Nos Ancêtres

(En souvenir de nos aïeux, les pionniers d'Algérie)

Ma cousine, en sa cave, a trouvé, I'autre jour,
deux gros anciens albums de photos de famille.
Notre aieule apparaît, gracieuse jeune fille
et le notaire altier, culotté de velours.

Au crayon, griffonnés, des noms qui n'ont plus cours:
Léopoldine, Agathe, Amédée ou Camille...
Gibus à huit reflets, amples robes à quille,
sous ces larges chapeaux qui devaient peser lourd...

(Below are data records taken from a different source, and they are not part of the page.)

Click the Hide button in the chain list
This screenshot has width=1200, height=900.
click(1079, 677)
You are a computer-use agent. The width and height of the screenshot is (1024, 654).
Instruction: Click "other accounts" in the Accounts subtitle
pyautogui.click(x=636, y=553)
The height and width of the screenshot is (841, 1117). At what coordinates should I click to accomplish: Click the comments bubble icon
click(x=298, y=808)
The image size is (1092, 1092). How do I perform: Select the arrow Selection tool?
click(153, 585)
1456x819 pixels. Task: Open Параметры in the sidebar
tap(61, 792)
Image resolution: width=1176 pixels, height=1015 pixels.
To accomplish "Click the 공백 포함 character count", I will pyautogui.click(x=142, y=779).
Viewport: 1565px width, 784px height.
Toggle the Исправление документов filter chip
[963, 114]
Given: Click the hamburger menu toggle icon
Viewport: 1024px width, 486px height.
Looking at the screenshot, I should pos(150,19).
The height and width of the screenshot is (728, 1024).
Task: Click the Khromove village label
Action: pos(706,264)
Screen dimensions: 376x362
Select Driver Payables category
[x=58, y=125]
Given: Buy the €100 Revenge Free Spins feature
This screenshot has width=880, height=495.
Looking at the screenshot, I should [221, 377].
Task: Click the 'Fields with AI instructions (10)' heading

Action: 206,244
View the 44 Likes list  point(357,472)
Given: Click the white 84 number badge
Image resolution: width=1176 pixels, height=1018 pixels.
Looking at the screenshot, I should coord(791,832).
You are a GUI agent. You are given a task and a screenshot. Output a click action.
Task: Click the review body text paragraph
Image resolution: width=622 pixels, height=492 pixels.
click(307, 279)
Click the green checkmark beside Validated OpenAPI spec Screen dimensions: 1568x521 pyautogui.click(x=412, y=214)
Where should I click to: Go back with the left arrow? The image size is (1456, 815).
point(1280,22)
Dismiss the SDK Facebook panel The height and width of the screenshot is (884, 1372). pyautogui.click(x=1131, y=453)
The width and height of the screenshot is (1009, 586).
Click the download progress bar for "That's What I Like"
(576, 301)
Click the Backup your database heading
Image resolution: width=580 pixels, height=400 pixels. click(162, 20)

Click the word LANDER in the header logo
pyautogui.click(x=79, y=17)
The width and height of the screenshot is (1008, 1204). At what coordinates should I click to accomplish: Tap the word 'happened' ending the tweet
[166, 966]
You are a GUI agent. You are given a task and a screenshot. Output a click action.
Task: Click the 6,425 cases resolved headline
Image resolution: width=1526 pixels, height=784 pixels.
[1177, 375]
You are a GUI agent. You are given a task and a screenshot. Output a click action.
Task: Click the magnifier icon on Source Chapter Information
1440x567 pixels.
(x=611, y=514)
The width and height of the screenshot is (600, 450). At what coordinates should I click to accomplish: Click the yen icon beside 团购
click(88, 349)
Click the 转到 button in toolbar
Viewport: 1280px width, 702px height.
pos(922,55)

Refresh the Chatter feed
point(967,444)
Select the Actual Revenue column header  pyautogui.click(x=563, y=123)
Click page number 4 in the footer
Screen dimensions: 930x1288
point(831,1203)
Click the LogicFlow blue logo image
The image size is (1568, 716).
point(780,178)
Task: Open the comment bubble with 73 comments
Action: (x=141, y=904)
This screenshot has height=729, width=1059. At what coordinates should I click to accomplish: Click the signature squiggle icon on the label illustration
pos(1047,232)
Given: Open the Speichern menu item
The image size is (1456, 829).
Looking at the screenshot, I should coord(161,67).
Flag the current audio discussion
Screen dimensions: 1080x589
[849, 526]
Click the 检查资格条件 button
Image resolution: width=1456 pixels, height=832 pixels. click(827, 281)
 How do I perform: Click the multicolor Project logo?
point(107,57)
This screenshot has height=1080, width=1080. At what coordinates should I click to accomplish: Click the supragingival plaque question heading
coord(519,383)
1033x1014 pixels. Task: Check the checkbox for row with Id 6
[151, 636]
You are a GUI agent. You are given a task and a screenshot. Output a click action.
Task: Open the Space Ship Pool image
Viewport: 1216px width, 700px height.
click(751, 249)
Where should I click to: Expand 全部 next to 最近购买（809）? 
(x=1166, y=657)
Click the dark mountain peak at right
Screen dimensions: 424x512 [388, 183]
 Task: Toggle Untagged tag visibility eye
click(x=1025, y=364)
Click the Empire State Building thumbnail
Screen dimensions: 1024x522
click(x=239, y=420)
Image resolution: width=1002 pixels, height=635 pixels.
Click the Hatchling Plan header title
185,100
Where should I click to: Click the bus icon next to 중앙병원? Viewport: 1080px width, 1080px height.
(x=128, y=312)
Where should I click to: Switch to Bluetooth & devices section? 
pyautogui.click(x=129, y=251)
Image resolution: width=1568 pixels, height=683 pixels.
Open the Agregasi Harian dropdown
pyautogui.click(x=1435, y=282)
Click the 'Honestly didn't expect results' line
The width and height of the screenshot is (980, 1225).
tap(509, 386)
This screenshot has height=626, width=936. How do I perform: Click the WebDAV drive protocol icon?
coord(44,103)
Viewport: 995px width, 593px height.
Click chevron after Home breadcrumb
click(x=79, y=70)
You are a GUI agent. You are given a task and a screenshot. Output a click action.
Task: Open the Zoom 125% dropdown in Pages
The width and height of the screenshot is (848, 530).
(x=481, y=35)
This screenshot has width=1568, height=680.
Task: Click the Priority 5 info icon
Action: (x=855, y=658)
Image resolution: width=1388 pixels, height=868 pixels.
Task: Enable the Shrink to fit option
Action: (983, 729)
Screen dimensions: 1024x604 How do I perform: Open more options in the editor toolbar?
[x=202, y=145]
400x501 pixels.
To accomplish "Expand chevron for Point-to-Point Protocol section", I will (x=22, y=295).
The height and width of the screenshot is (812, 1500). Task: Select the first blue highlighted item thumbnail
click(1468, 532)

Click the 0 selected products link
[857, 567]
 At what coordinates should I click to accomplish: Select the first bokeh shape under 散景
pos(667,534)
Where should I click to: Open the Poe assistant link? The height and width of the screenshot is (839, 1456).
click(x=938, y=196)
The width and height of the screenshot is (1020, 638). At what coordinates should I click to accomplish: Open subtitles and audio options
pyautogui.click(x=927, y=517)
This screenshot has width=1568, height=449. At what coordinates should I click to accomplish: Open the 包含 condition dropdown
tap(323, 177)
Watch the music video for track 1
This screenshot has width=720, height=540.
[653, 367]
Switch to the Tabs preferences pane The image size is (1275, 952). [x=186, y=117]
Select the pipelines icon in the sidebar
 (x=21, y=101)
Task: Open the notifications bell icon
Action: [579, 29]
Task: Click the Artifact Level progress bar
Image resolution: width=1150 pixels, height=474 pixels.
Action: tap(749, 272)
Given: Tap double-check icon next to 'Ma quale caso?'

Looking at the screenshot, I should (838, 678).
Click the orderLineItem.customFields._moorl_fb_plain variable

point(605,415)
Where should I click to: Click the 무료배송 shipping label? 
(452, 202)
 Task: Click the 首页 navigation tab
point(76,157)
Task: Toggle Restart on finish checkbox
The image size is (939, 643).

Et ces hommes sans peur, ces femmes de courage,
c'est eux qui ont osé le périlleux voyage
vers la terre inconnue où tant d'espoir a luit...

lls posent sans sourire, en leurs habits de fête,
attendrissants et beaux, des rêves plein la tête...
Mais en terre étrangère ils dorment aujourd'hui.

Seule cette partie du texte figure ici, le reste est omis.